Messina Antonio, Grieco Domenico Luca, Alicino Valeria, Matronola Guia Margherita, Brunati Andrea, Antonelli Massimo, Chew Michelle S, Cecconi Maurizio
IRCCS Humanitas Research Hospital, via Manzoni 56, Rozzano - Milan, 20089, Italy.
Department of Biomedical Sciences, Humanitas University, via Levi Montalcini 4, Pieve Emanuele, Milan, Italy.
J Clin Monit Comput. 2025 Jan 20. doi: 10.1007/s10877-024-01255-x.
Fluids are given with the purpose of increasing cardiac output (CO), but approximately only 50% of critically ill patients are fluid responders. Since the effect of a fluid bolus is time-sensitive, it diminuish within few hours, following the initial fluid resuscitation. Several functional hemodynamic tests (FHTs), consisting of maneuvers affecting heart-lung interactions, have been conceived to discriminate fluid responders from non-responders. Three main variables affect the reliability of FHTs in predicting fluid responsiveness: (1) tidal volume; (2) spontaneous breathing activity; (3) cardiac arrythmias. Most FTHs have been validated in sedated or even paralyzed ICU patients, since, historically, controlled mechanical ventilation with high tidal volumes was the preferred mode of ventilatory support. The transition to contemporary methods of invasive mechanical ventilation with spontaneous breathing activity impacts heart-lung interactions by modifying intrathoracic pressure, tidal volumes and transvascular pressure in lung capillaries. These alterations and the heterogeneity in respiratory mechanics (that is present both in healthy and injured lungs) subsequently influence venous return and cardiac output.
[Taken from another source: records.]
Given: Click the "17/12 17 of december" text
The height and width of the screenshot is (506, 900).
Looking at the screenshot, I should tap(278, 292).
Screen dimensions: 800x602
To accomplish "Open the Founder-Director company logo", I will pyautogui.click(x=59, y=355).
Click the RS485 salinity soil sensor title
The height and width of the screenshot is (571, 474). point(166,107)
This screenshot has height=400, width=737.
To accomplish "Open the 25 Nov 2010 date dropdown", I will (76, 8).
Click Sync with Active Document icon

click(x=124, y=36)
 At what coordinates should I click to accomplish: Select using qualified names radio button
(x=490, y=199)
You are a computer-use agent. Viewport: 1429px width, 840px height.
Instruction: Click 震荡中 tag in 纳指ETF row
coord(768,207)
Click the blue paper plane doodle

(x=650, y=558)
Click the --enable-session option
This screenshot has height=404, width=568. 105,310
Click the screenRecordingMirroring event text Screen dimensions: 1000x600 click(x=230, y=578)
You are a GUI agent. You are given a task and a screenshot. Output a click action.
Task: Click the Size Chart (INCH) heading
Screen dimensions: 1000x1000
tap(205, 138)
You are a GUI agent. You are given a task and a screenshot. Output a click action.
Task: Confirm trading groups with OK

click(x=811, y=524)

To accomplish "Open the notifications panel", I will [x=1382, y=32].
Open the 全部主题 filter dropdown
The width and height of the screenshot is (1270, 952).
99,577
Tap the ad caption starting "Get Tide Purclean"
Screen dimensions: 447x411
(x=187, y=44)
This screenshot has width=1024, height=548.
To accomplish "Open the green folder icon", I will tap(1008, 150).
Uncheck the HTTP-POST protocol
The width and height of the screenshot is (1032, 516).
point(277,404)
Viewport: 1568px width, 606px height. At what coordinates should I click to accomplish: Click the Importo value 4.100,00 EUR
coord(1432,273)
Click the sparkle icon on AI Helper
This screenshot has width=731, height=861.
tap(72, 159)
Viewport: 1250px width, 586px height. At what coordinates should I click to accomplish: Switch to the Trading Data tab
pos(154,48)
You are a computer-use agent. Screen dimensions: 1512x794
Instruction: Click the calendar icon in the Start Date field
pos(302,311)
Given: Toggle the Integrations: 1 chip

Cardiac arrythmias are frequently present in critically ill patients, especially atrial fibrillation, and intuitively impact on FHTs. This is due to the random CO fluctuations. Finally, the presence of continuous CO monitoring in ICU patients is not standard and the assessment of fluid responsiveness with surrogate methods is clinically useful, but also challenging. In this review we provide an algorithm for the use of FHTs in different subgroups of ICU patients, according to ventilatory setting, cardiac rhythm and the availability of continuous hemodynamic monitoring.
给予液体的目的是增加心输出量(CO),但在危重症患者中,大约只有50%是液体反应者。由于液体冲击的效果具有时间敏感性,在初始液体复苏后的数小时内就会减弱。已经设计了几种功能性血流动力学测试(FHT),包括影响心肺相互作用的操作,以区分液体反应者和无反应者。有三个主要变量会影响FHT预测液体反应性的可靠性:(1)潮气量;(2)自主呼吸活动;(3)心律失常。大多数FTH已在镇静甚至瘫痪的ICU患者中得到验证,因为从历史上看,高潮气量的控制机械通气是首选的通气支持模式。向具有自主呼吸活动的当代有创机械通气方法的转变,通过改变胸内压、潮气量和肺毛细血管跨血管压来影响心肺相互作用。这些改变以及呼吸力学的异质性(在健康肺和损伤肺中均存在)随后会影响静脉回流和心输出量。心律失常在危重症患者中很常见,尤其是心房颤动,直观上会影响FHT。这是由于心输出量的随机波动。最后,ICU患者中持续心输出量监测并不标准,使用替代方法评估液体反应性在临床上是有用的,但也具有挑战性。在本综述中,我们根据通气设置、心律和持续血流动力学监测的可用性,提供了一种在不同亚组ICU患者中使用FHT的算法。